Thank you, Mr. Chair.
Welcome, everyone.
I just have a general 30-second comment.
We live in a beautiful country, and we're blessed with a lot of natural resources. We're blessed with a lot of human capital as well.
On the natural resources front, yes, we are a producer of oil and gas, uranium, potash and a number of other things. Right now, we suffer from a discount of anywhere between $20 to $40 U.S., depending on the time of the year. This is called the Alberta discount and is a measure of WTI versus WCS. That really equates to anywhere, depending on where the discount is, between $15 billion to $25 billion that is lost for the Canadian economy. That $15 billion to $25 billion could be used for a lot of programs: funding hospitals, funding improvements to seniors programs, funding improvements to women's programs and under-represented youth groups.

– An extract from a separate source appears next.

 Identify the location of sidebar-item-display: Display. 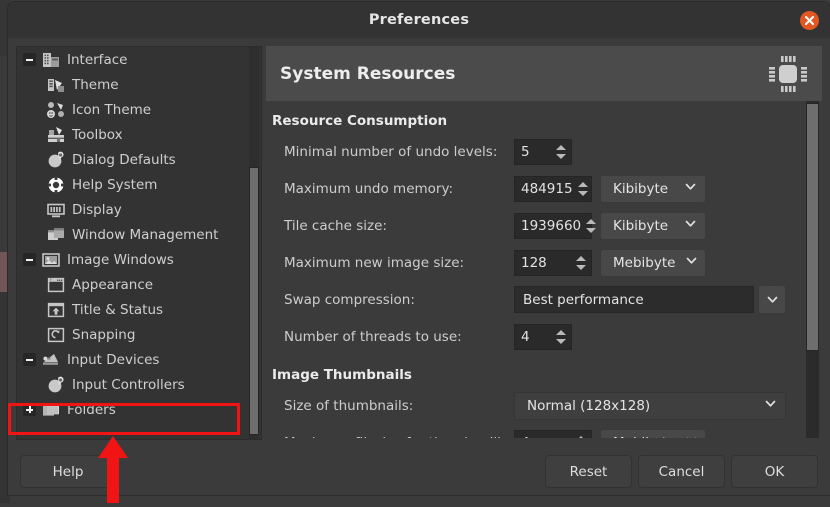
(133, 210).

As a person who grew up in northern British Columbia and who paid his way through university by working at a grain elevator and a pulp mill, I think that Canada's resources have served us pretty well. They've served me and my family pretty well. So, to listen to one of my colleagues from another party comment on how we should use our resources.... I just look back at all those good union jobs that are created from those resources all over British Columbia and Alberta, and I'll stand up for those folks and for the people who want to use our resources effectively.
I'll stop there and ask my questions.
This question is for the Business Council of Canada.
We don't want to be in a situation where the United States is fiscally with a deficit-to-GDP of 5%. We want to use what's called the shotgun approach and have targeted measures to ensure that we remain competitive, which I think we are. We don't want to have a race to the bottom. We don't want to have an LCD, a lowest common denominator.
Can you give your two top recommendations for this budget, Brian?
Please keep it to 20 seconds, unlike myself.